▶ [ESTRATTO DEL DOCUMENTO]
-=-=-
Black Lives Matter, in memory of George Floyd
Black Lives Matter, in memory of George Floyd

Black Lives Matter, in memory of George Floyd

Di Michele Arcidiacono

 

 

Difficile trovare le parole per descrivere le immagini che una volta filmate hanno reso manifesto al resto del mondo ciò che negli USA è all’ordine del giorno. La barbara dinamica che ha riguardato l’assassinio di George Floyd, a Minneapolis e in pieno giorno. La morte assurda di un uomo, che lascia sgomenti per la banalità del male con la quale è stata perpetrata. È uno scandalo come il poliziotto in servizio abbia premuto il ginocchio sul suo collo per la durata di 8 interminabili minuti.
È scandaloso, ma è purtroppo solo l‘ennesimo caso di abuso di potere da parte delle forze dell’ordine. La verità è che non è un caso isolato, ma la goccia che ha fato traboccare il vaso di un Paese con i nervi a fior di pelle a causa della esasperata condizione sanitaria attuale che sta mietendo moltissime vittime anche tra la popolazione afroamericana, penalizzata tra i penalizzati che risente anche economicamente di questa situazione. Prendendo in prestito un aforisma di Alice Walker, autrice de Il colore viola, quando l’America bianca prende il raffreddore, l’America nera prende la polmonite. Il giogo dell’oppressione non si dissolverà restando a guardare, ma ne saremo tutti complici. La disparità netta di risorse e opportunità ha impattato ancora più negativamente sulla comunità afroamericana in quanto questa crisi andava a incunearsi già in una ferita aperta. Le diseguaglianze e il razzismo sistematico che subiscono gli afroamericani da secoli hanno a volte fiaccato il morale di chi spera in una realizzazione del messaggio di Martin Luther King Jr.
-=-=-
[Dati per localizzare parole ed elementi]
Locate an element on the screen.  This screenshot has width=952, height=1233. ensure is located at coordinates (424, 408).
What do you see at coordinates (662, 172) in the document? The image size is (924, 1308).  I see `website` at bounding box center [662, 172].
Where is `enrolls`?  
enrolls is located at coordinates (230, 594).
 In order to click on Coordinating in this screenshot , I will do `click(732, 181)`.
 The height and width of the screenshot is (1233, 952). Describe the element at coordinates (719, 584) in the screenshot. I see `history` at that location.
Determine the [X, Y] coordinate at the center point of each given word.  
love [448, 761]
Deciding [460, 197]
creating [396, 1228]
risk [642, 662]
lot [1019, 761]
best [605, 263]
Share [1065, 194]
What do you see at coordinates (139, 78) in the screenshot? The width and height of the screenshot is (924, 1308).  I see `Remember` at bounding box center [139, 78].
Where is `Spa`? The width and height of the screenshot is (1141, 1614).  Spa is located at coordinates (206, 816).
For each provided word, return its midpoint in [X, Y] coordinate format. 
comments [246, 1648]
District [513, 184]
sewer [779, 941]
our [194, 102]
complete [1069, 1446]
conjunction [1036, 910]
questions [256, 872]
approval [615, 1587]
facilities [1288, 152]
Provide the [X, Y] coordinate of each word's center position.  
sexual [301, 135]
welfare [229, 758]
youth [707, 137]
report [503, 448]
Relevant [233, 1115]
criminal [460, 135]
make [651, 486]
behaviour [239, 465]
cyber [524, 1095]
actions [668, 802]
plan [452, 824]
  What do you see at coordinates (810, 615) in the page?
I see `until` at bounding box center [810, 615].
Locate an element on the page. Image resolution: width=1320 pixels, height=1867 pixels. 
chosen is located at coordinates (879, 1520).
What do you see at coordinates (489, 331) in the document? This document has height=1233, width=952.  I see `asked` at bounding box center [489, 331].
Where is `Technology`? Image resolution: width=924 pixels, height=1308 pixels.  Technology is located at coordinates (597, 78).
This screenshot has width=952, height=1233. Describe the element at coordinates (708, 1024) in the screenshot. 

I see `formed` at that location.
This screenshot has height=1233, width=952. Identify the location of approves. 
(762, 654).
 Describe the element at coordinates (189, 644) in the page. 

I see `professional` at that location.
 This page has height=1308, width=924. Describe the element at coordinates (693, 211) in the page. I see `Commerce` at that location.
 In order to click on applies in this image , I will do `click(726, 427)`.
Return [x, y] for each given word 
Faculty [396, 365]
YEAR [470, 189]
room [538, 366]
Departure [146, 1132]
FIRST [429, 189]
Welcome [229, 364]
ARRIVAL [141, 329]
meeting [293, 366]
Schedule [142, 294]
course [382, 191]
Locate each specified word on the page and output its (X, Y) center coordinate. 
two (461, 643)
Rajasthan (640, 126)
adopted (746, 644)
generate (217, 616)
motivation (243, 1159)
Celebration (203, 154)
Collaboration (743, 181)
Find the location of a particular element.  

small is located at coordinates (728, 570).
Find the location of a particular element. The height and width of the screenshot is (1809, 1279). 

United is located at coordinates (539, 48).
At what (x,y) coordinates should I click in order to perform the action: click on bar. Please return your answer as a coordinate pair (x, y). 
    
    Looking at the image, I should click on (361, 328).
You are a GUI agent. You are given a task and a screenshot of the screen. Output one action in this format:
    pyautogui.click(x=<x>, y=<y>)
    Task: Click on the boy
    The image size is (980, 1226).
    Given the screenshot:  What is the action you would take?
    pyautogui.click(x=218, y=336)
-=-=-
▶ [COMPITO 1] Filtra l'elenco e copia ogni riga che contiene la stringa "location", tenendo conto di maiuscole e minuscole.
▶ [COMPITO 2] Riprendi il testo sulla morte di George Floyd e proseguilo a partire dall'ultima frase riportata.

▶ [SOLUZIONE 1]
 The height and width of the screenshot is (1233, 952). Describe the element at coordinates (719, 584) in the screenshot. I see `history` at that location.
I see `formed` at that location.
This screenshot has height=1233, width=952. Identify the location of approves. 
I see `professional` at that location.
 This page has height=1308, width=924. Describe the element at coordinates (693, 211) in the page. I see `Commerce` at that location.
Find the location of a particular element.  
Find the location of a particular element. The height and width of the screenshot is (1809, 1279). 

▶ [SOLUZIONE 2]
Affermiamo che il razzismo è asfissia che impedisce di respirare aria pulita. Rende gli ambienti avvelenati e favorevole a scontri sanguinosi. La temperie di odio diffuso e a più livelli non si è mai placata e puntualmente si ripresenta come esito di una mentalità malata di sopraffazione. In quanto Giovani Democratici di Prato non vogliamo e non possiamo esimerci dal mostrare, seppur nel nostro piccolo, commozione e solidarietà all’ultima vittima di un sistema perfido e discriminatorio. La politica è fatta di simboli ed è facile identificare oggi in George Floyd un simbolo: un simbolo della resistenza all’oppressione; per questo gli rendiamo omaggio, senza dimenticarci che dietro ad ogni simbolo e storia si cela un essere umano con le sue fragilità e sogni. George Floyd era nero e la sua vita contava. George Floyd era un uomo, e la sua vita aveva un valore. I problemi d’oltreoceano ci riguardano. L’afflato internazionalista, che deve contraddistinguere una forza di sinistra, deve indirizzare la lotta contro ogni disuguaglianza e ingiustizia, dovunque essa si annidi e far sì che essa possa essere estirpata.  Il cambiamento appare più che mai necessario e inderogabile: il malessere è palpabile e la pazienza è finita. Tutto ciò non è più tollerabile né negli Stati Uniti d’America né in Italia, in casa nostra, nei nostri quartieri. Grave errore sottovalutare la xenofobia, che scorre sotterranea e troppo spesso si manifesta con esiti atroci: non è un fenomeno contingente ma basa la sua forza nel denigrare e discriminare ogni diversità.

Non permetteremo che ciò continui impunemente, abbiamo sulle nostre spalle il dovere di opporci compattamente e in maniera convinta contro una piaga che riguarda tutte e tutti da vicino.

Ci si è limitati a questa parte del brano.